● **SOURCE EXTRACT**

═══

Stepping into the main gallery, one is engulfed with the audio of On Kawara’s monumental One Million Years. Between 1969 and 1999, Kawara wrote twenty-four sets of ten calendar binders; twelve span one million years into the future and the other twelve extend one million years into the past. In 1993, he began recording live readings of these calendars with paired readers reciting the text in sequence. As I viewed the work throughout the gallery, the audio made me recall that, earlier this year, the U.S. surpassed one million lives lost to the pandemic.
Archival materials related to Cleveland’s Art Therapy Studio, the country’s longest-running independent art therapy center, are viewable nearby. The studio was founded in 1967 for people to engage with art as a tool for healing and, to this day, provides therapeutic art workshops for thousands of people throughout the region. As part of Front, Art Therapy Studio is hosting a series of these workshops to help build community among local artists. Close by, a table full of books with subject matter ranging from using the brain’s neuroplasticity to heal psychological trauma to climate change as a social crisis of imagination further Front’s curatorial intent to surpass the display of art as a representational object and to use art as a resource for healing.

═══

Extracted data entries
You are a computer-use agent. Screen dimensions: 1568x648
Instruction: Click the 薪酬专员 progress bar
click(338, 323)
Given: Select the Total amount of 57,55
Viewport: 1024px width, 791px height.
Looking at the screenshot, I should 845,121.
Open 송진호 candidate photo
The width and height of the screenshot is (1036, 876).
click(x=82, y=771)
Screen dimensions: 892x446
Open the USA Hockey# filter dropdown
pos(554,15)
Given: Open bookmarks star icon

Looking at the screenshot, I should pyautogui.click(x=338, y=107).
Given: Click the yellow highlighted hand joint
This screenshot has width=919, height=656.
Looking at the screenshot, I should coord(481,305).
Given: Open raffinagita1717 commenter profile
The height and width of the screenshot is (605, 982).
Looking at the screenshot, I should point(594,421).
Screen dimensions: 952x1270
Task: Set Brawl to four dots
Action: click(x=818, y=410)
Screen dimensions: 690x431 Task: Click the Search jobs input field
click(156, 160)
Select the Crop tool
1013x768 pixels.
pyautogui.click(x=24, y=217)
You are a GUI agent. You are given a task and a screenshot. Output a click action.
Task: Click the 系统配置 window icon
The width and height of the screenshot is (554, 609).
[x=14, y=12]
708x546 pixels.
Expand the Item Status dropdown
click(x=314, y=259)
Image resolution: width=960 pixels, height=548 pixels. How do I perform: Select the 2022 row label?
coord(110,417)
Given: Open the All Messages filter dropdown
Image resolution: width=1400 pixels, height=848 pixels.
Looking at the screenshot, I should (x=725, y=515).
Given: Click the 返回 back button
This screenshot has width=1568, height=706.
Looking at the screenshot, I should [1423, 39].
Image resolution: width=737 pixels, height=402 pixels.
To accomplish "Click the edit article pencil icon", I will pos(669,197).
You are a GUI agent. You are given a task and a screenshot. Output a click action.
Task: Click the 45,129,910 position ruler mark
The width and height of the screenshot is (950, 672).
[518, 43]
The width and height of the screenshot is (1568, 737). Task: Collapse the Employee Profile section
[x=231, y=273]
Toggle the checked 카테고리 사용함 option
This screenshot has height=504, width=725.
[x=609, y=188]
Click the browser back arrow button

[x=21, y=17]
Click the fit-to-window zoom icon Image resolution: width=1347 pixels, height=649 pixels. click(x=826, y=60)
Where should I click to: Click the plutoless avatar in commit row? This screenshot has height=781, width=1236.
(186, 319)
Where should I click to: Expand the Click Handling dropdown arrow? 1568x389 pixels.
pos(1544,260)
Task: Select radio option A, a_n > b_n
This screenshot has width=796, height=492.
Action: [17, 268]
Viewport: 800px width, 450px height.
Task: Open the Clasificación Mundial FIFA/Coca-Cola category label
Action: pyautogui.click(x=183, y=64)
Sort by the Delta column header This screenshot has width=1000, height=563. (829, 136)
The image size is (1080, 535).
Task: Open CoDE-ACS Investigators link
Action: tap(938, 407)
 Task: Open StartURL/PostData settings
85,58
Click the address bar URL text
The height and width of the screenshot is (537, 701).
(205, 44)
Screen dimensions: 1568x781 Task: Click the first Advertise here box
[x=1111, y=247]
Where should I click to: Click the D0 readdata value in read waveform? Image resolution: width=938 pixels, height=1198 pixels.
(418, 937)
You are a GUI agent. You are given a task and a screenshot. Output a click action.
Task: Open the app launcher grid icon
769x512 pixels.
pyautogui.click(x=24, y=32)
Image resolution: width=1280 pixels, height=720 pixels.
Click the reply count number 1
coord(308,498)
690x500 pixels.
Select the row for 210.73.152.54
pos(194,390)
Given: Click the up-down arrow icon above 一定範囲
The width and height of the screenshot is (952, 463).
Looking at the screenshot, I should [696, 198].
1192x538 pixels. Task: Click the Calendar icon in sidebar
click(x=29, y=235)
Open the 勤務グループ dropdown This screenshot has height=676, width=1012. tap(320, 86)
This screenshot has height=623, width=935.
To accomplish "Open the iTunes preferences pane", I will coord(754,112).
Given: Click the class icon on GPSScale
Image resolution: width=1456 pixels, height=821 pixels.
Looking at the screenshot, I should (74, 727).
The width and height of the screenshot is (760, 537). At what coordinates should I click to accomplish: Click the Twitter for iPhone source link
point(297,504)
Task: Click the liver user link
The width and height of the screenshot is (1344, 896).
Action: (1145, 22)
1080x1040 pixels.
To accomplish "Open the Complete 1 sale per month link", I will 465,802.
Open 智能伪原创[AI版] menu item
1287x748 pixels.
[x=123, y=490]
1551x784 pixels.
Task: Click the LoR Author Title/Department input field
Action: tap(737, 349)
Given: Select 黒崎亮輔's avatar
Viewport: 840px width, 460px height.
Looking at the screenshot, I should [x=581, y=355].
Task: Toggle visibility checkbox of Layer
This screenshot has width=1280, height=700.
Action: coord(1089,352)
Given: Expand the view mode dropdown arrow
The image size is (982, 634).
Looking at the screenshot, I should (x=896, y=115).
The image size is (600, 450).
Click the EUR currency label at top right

═══

● **WHAT YOU WILL DO**
A) Rewrite the exhibition passage from "Stepping into the" to "to the pandemic.", replacing "calendar binders" with "volumes".
B) According to the exhibition passage, in what year was Cleveland's Art Therapy Studio founded?
C) Decide whether each statement agrees with the exhibition passage, and answer yes or no with the deciding words from it.
(i) Kawara began recording live readings of the calendars in 1993.
(ii) The Art Therapy Studio is the country's newest independent art therapy center.
(iii) All twenty-four sets of calendar binders extend into the future.
The data has no connection to the exhibition passage.

● **ANSWERS PER TASK**
A)
Stepping into the main gallery, one is engulfed with the audio of On Kawara’s monumental One Million Years. Between 1969 and 1999, Kawara wrote twenty-four sets of ten volumes; twelve span one million years into the future and the other twelve extend one million years into the past. In 1993, he began recording live readings of these calendars with paired readers reciting the text in sequence. As I viewed the work throughout the gallery, the audio made me recall that, earlier this year, the U.S. surpassed one million lives lost to the pandemic.

B) It was founded in 1967.

C)
(i) Yes: "In 1993, he began recording live readings of these calendars"
(ii) No: "the country’s longest-running independent art therapy center"
(iii) No: "twelve span one million years into the future and the other twelve extend one million years into the past"